Ah bir de Nihat itinin söyledikleri vardı.
Çadırda civcivim ile hoş dakikalar geçirirken bir zamanlar sevgili olup gayet düzgün bir şekilde ayrıldığım eski sevgilim aramıştı ve nedense onunla Rezan'ın yanında konuşmak istememiştim.
Sanırım beni yanlış anlamasını istememiştim...
Çadırların biraz uzağına giderek onu geri aramıştım ve ben daha ne olduğunu anlamadan kızla konuşa konuşa yarım saat ya da bir saat geçmişti.
Ona karşı bir şey hissetmesem de onunla sohbet etmek bana çok iyi gelmişti, sanırım o da bunu beğenmişti.
Diğer bir taraftan da bu olayı Rezan'ı açıklamam pek hoş olmazdı sonuçta bana güvenme aşamasındaydı ve bundan dolayı da Rezan'a, bir seferlik yalan söylesem bir şey olmazdı...
Ateşin başına, çadır arkadaşımın yanına ilerleyip tam olarak Rezan ile Süleyman Komutanın karşısına oturduğumda ikisi de beni fark etmemişti.
İkisi de bu kadar gülerek ne konuşuyorlardı?
"Al senin hakkın." Çadır arkadaşım Metin yanındaki konserve yemeğini alıp bana uzattığında, iştahımın anında kapandığını fark etmiştim.
Oysaki az önceye kadar ne kadar da mutluydum anasını satayım.
*****
Rezan
"Nereye kayboldun?" Kutalmışa sorguya çekme niyetinde olmasam da beni öyle bir başıma bırakıp nereye kaybolduğunu merak ediyordum.
"Annemle konuştum, bir şey mi olmuştu?" Kutalmış, o kadar umursamaz konuşmuştu ki bir an acaba yanlış bir şey mi sordum diye tereddüt etmiştim.
Amına koyduğumun adamı resmen beni manipüle etmeye çalışıyordu ama bu sefer yemezdim. Süleyman itinden dolayı antrenmanlıydım.

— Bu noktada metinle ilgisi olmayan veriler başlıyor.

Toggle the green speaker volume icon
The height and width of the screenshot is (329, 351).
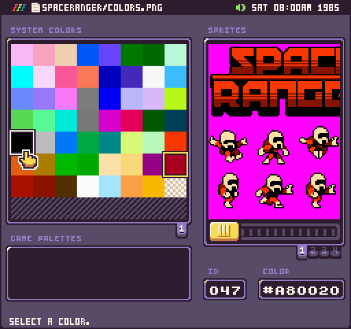coord(241,8)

" Yakalanırsan ne olur biliyor musun?" Bütün dikkatimi ona vererek konuştuğumda bıkkınlıkla nefes alıp vermişti.
İki saatte neyin bu kadar değiştiğini merak ediyordum çünkü ben hâlâ burktuğum ayağımla ateşin başında oturuyordum ve buradan bir adım bile kıpırdamamıştım.
-Merak etmeyin komutanım yakalanırsam ben yakalanırım size bir şey olmaz. Ben artık yatayım iyi geceler size.
Kutalmış, buz gibi sesi ile konuştuğunda bir şey diyememiştim.
Sanırım evde bir olay olmuştu ki o yüzden canı sıkılmıştı, yarın eski haline elbet dönerdi.
"İyi geceler, nöbet sırası benim." onun suratsızlığına inat gülümsediğim zaman Kutalmış göz göre göre umursamaz bir şekilde omuzlarını silkip çadırının oraya yönelmişti.
Bu davranışı oldukça kalbimi kırarken sadece arkasından bakmakla yetinmiştim.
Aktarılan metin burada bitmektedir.